What does this mean to American vape shops?
Vaping advocacy groups are watching this proposed merger very closely. The relationship between Big Tobacco and the worldwide vaping industry has been somewhat strained over the years. When the FDA deeming regulations were first announced last May, vape shops were surprised to learn that they would now be forced to adhere to the same Pre-Market Tobacco Application (PMTA) process as conventional tobacco products. A single PMTA could cost in upwards of $1 million per product, which most Mom and Pop shops simply cannot afford.

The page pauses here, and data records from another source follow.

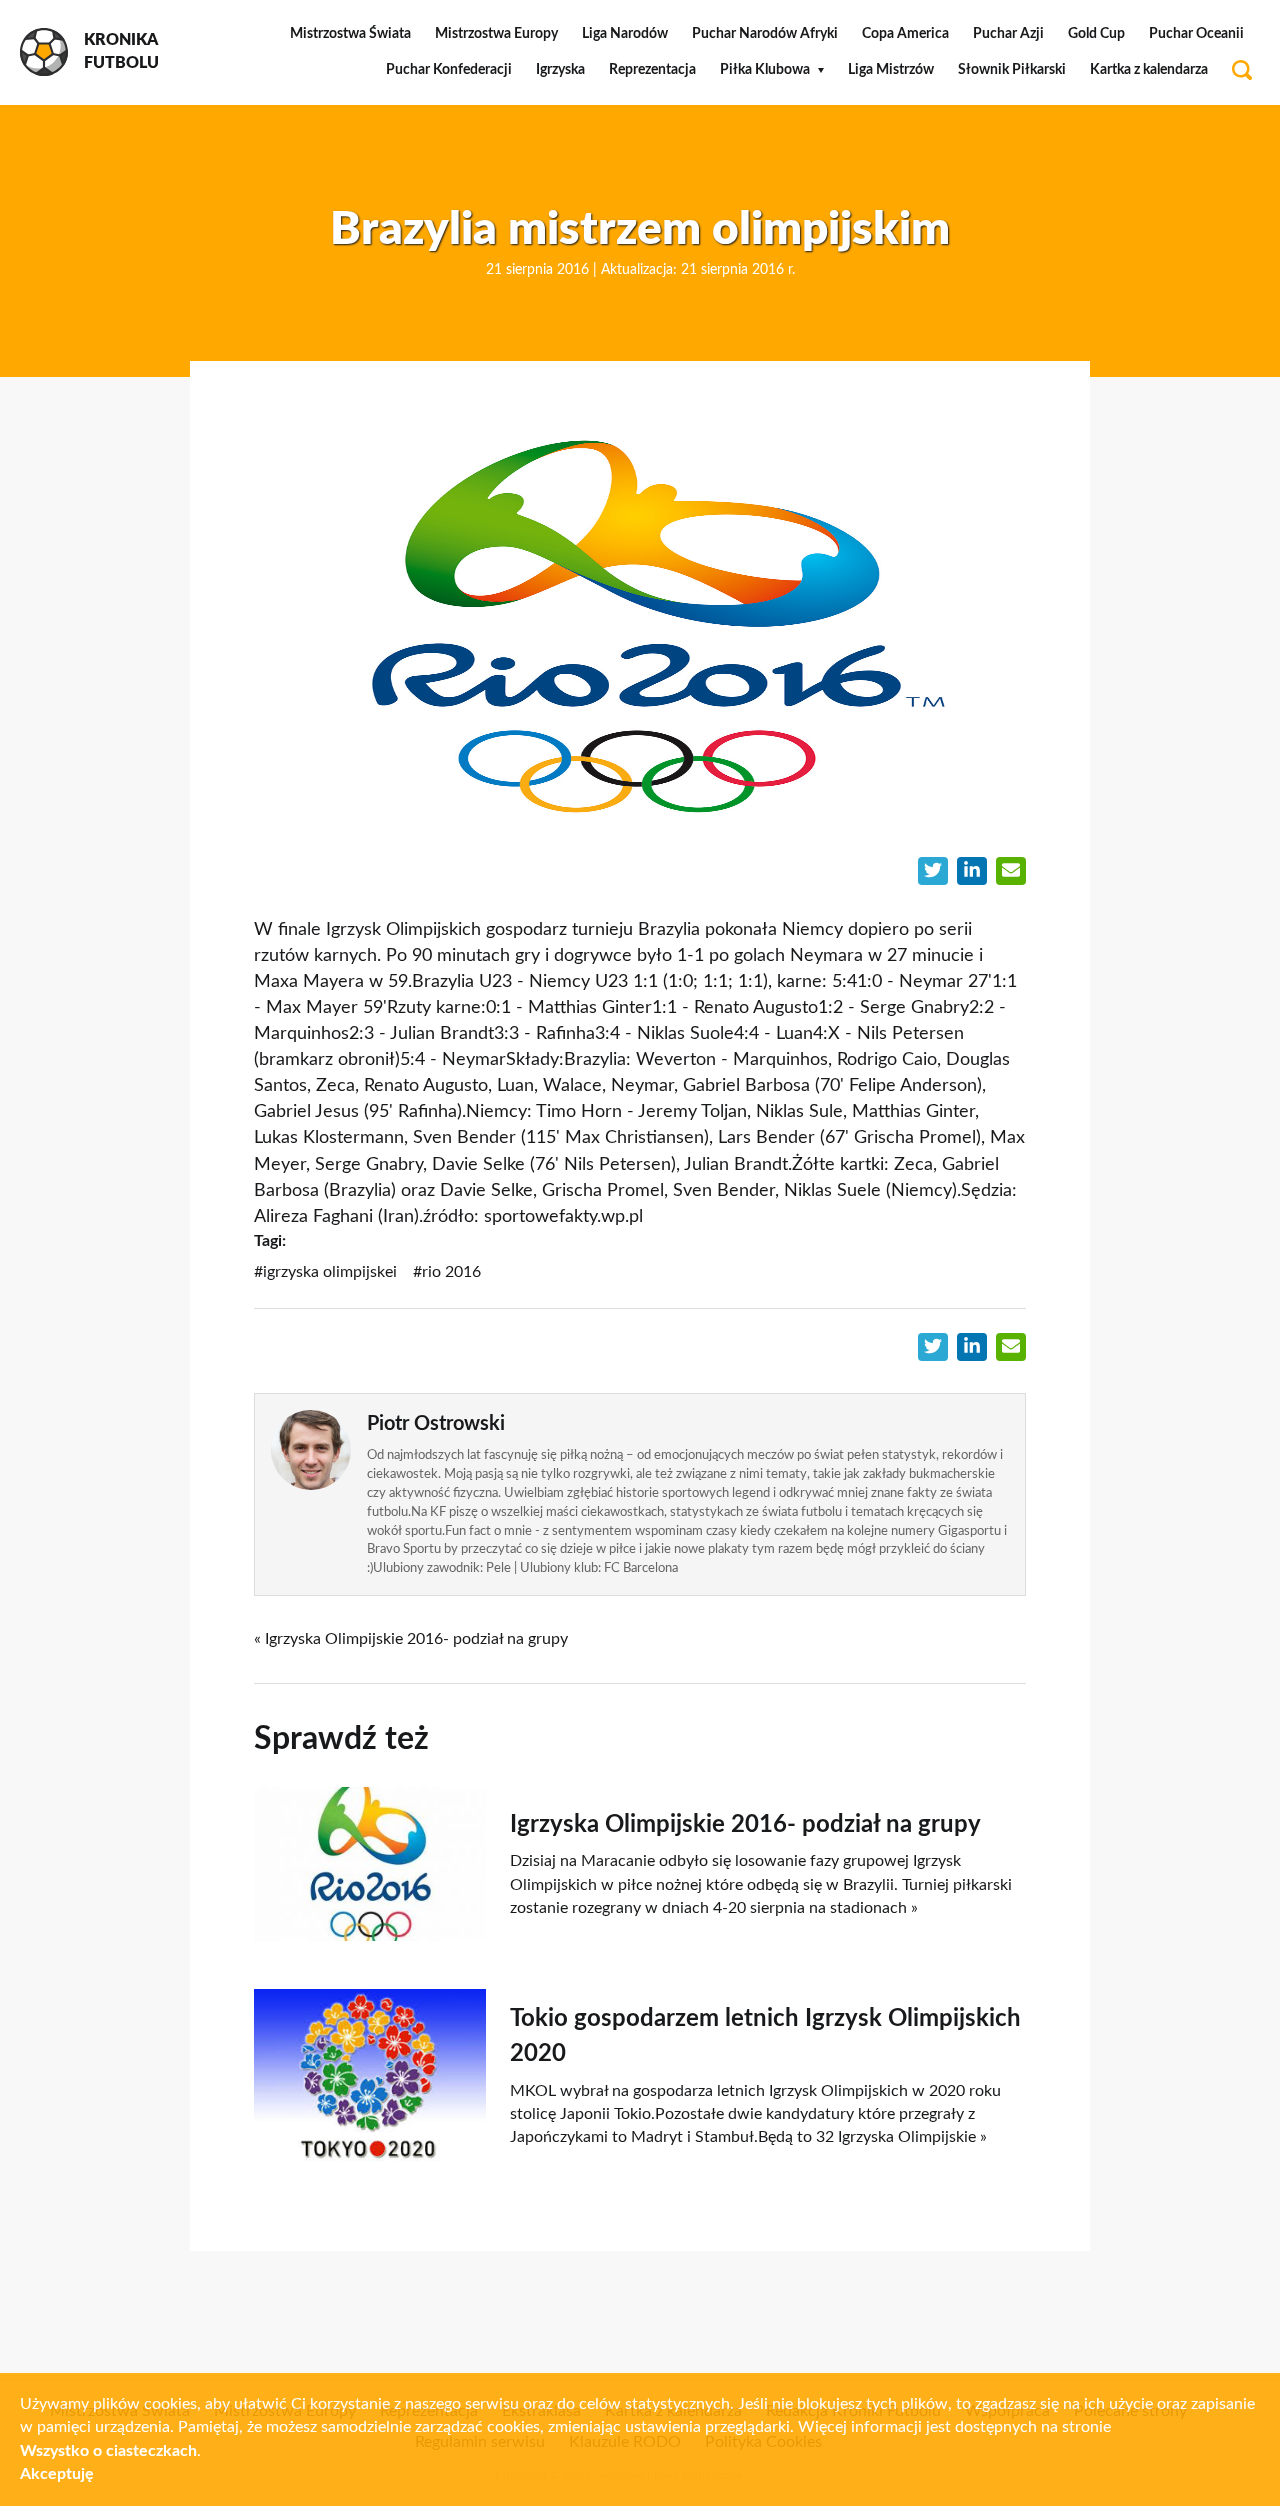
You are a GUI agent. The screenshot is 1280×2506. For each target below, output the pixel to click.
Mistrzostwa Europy (496, 34)
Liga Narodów (625, 34)
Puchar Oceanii (1196, 34)
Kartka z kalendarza (1149, 70)
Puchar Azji (1008, 34)
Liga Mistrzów (891, 70)
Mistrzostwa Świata (350, 34)
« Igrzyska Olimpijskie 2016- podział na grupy (411, 1639)
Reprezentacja (652, 70)
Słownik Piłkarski (1012, 70)
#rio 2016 (447, 1272)
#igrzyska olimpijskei (325, 1272)
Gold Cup (1096, 34)
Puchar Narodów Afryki (765, 34)
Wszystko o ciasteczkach (108, 2451)
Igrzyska (560, 70)
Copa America (905, 34)
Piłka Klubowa (765, 70)
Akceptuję (57, 2474)
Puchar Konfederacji (449, 70)
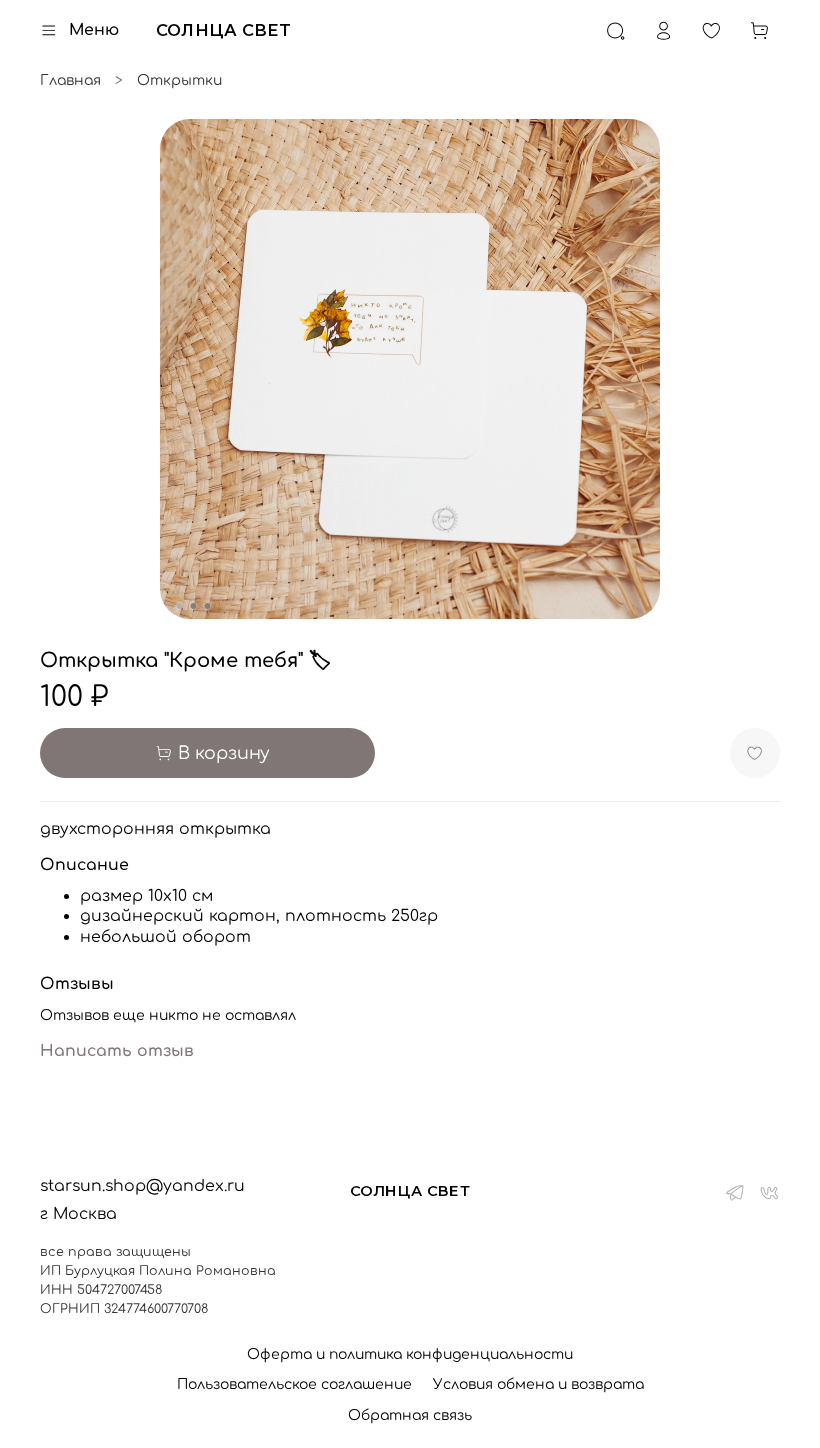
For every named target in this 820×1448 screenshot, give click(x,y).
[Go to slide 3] (208, 606)
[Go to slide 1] (180, 606)
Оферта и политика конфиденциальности (410, 1354)
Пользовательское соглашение (294, 1384)
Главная (70, 80)
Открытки (179, 80)
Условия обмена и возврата (538, 1384)
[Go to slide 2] (194, 606)
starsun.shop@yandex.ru (142, 1186)
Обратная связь (410, 1415)
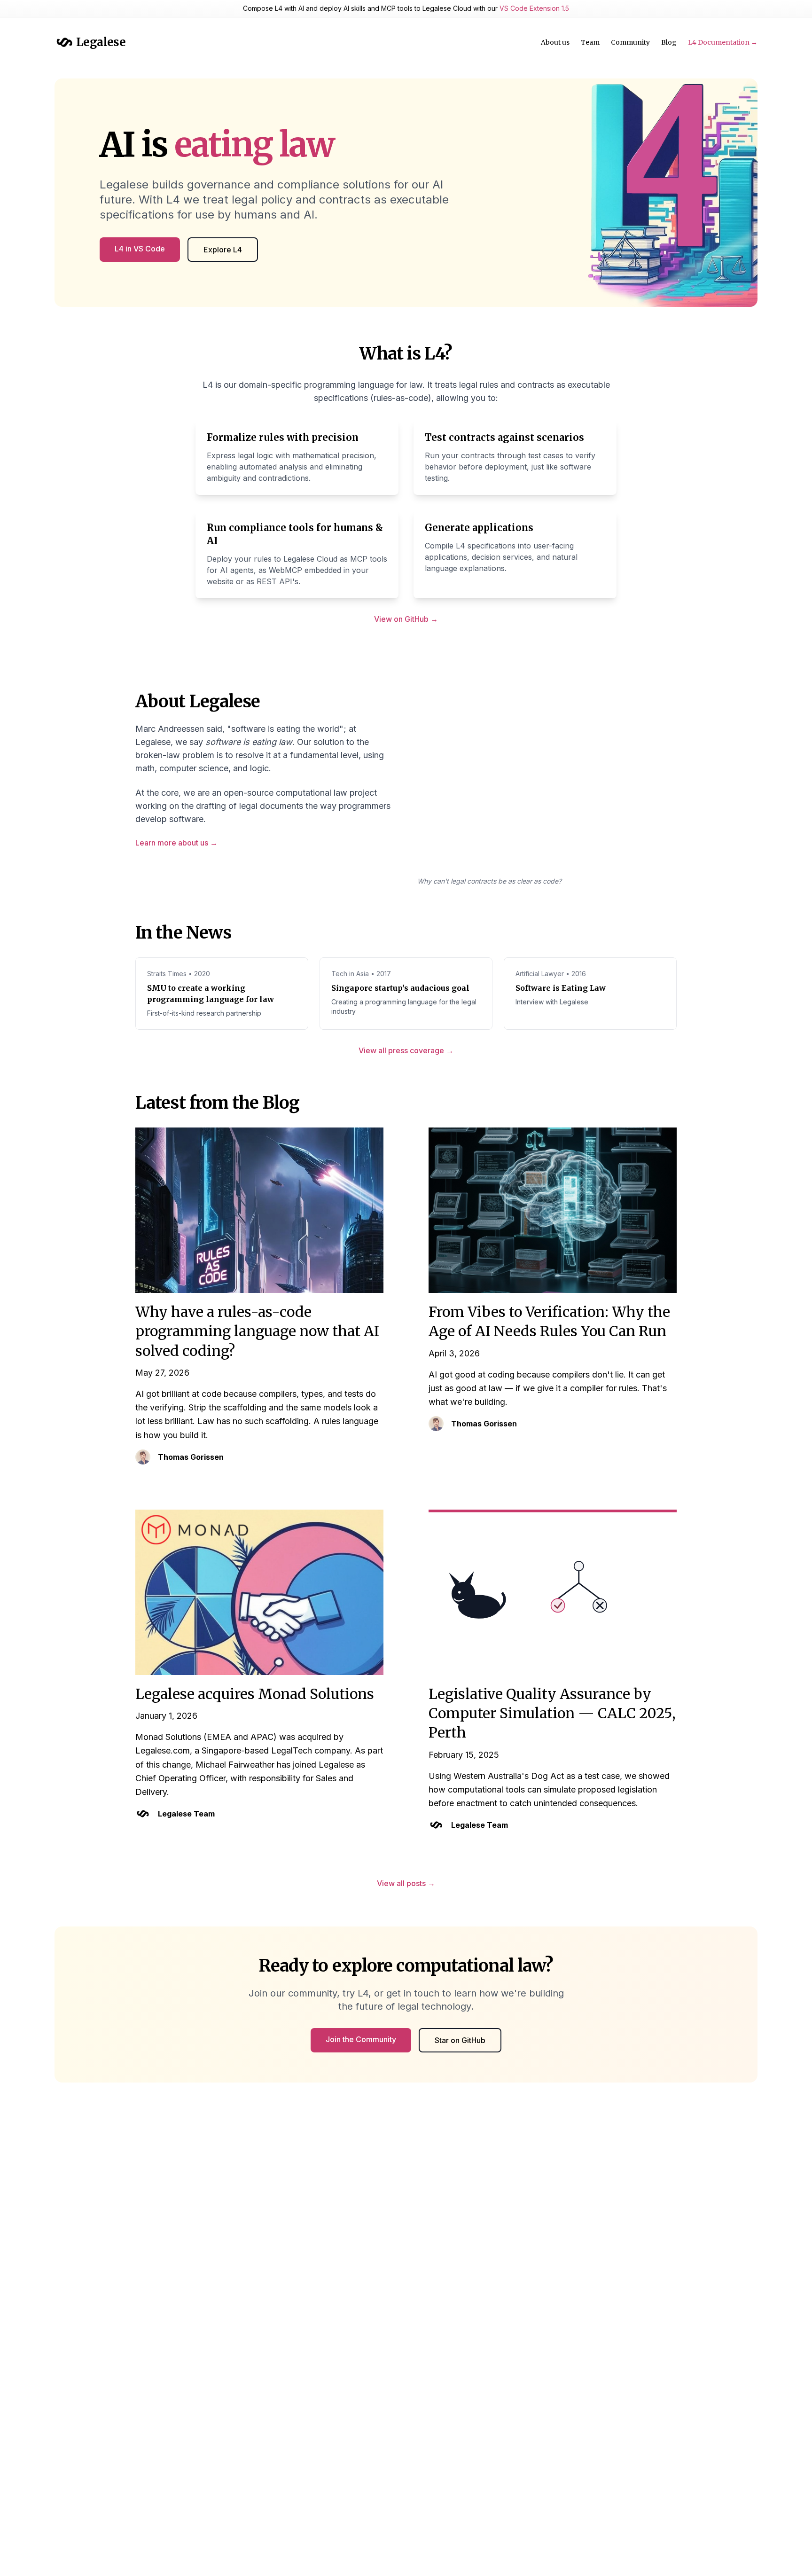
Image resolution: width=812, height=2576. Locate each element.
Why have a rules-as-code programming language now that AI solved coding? (257, 1331)
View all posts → (406, 1883)
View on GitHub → (406, 619)
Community (630, 42)
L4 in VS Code (140, 248)
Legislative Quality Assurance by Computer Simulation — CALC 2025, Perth (552, 1713)
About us (555, 42)
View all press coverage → (406, 1050)
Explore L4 (222, 249)
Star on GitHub (460, 2040)
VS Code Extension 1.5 (534, 8)
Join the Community (361, 2039)
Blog (669, 42)
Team (590, 42)
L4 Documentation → (722, 42)
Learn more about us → (176, 842)
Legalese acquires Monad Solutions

But Big Tobacco companies like Reynolds American and British American Tobacco surely can. These corporations have very deep pockets and a tremendous amount of political influence on Capitol Hill. Is the vaping industry secretly being usurped by Big Tobacco? If what BAT says is true and the company is slowing steering its focus towards vaping and e-cigs products and away from tobacco cigarettes, then the U.S. vaping industry may have more to fear than the FDA deeming regulations.
Vape-friendly UK might be after more than the U.S. tobacco market
The UK is much more vapor-friendly than the United States. Shortly before the FDA deeming regulations were first announced, the UK’s Royal College of Physicians (RCP) released a scientific study indicating that e-cigs are 95 percent safer than smoked tobacco. Furthermore, the RCP also states that vaping products should be encouraged as smoking cessation devices by medical professionals rather than demonized. The FDA takes the direct opposite stance.
If BAT has it way and takes over U.S.-based Reynolds American, what is the company’s ultimate goal? Do they want to dominate the worldwide tobacco market? Or are the covertly striving to takeover the American vaping industry? Perhaps it is both.